§ Bereitgestelltes Material:

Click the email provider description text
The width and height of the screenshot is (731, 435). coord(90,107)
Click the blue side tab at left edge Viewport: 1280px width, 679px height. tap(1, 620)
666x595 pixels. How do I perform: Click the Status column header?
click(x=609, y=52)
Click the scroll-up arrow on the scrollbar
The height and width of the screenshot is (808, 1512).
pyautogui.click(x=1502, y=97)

--

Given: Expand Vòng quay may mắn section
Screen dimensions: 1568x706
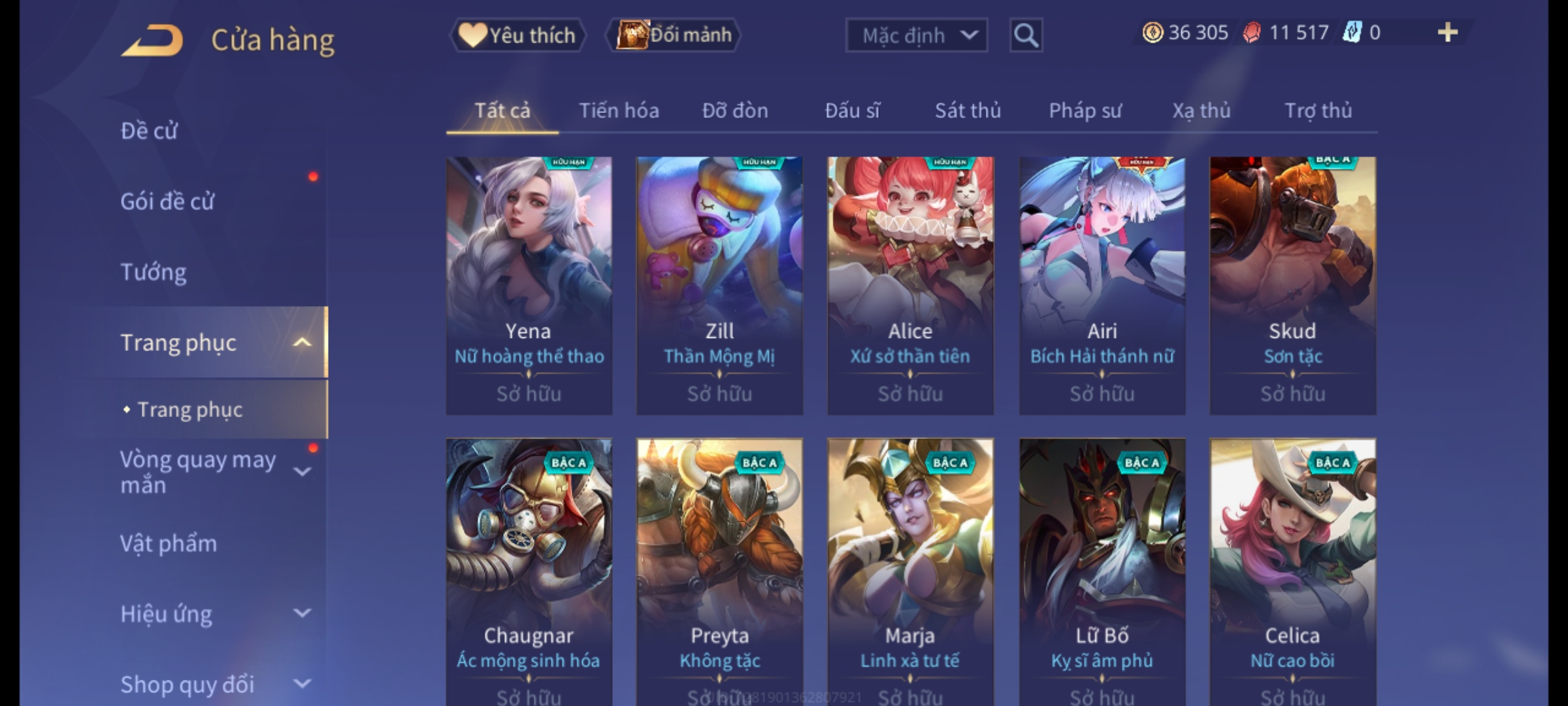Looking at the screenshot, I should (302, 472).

* * *

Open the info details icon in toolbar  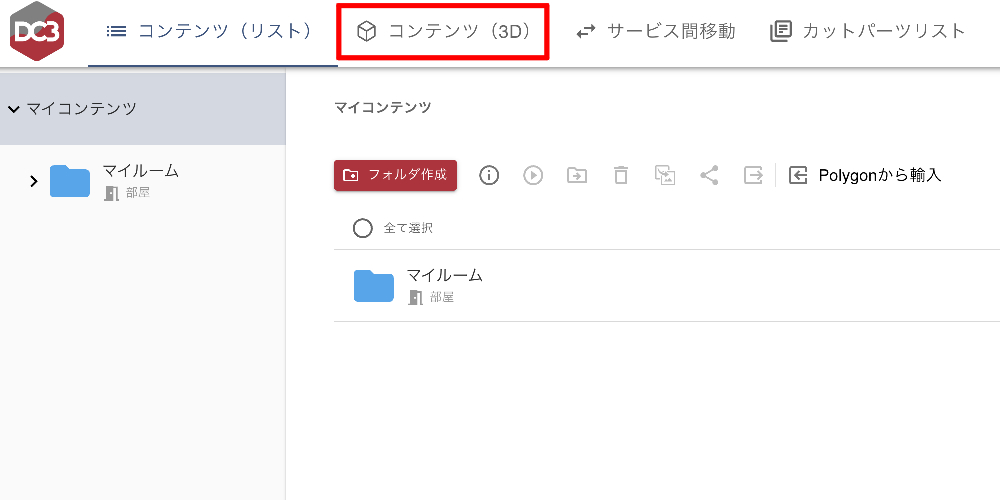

§ Aufgabenziel:
Ersetze in den Zeilen zwischen der Zeile mit „Click the email provider description text“ und der Zeile mit „pyautogui.click(x=1502, y=97)“, beide eingeschlossen, „blue“ durch „green“. Gib nur diese Zeilen wieder und lass alles andere unverändert.

§ Fertige Antwort:
Click the email provider description text
The width and height of the screenshot is (731, 435). coord(90,107)
Click the green side tab at left edge Viewport: 1280px width, 679px height. tap(1, 620)
666x595 pixels. How do I perform: Click the Status column header?
click(x=609, y=52)
Click the scroll-up arrow on the scrollbar
The height and width of the screenshot is (808, 1512).
pyautogui.click(x=1502, y=97)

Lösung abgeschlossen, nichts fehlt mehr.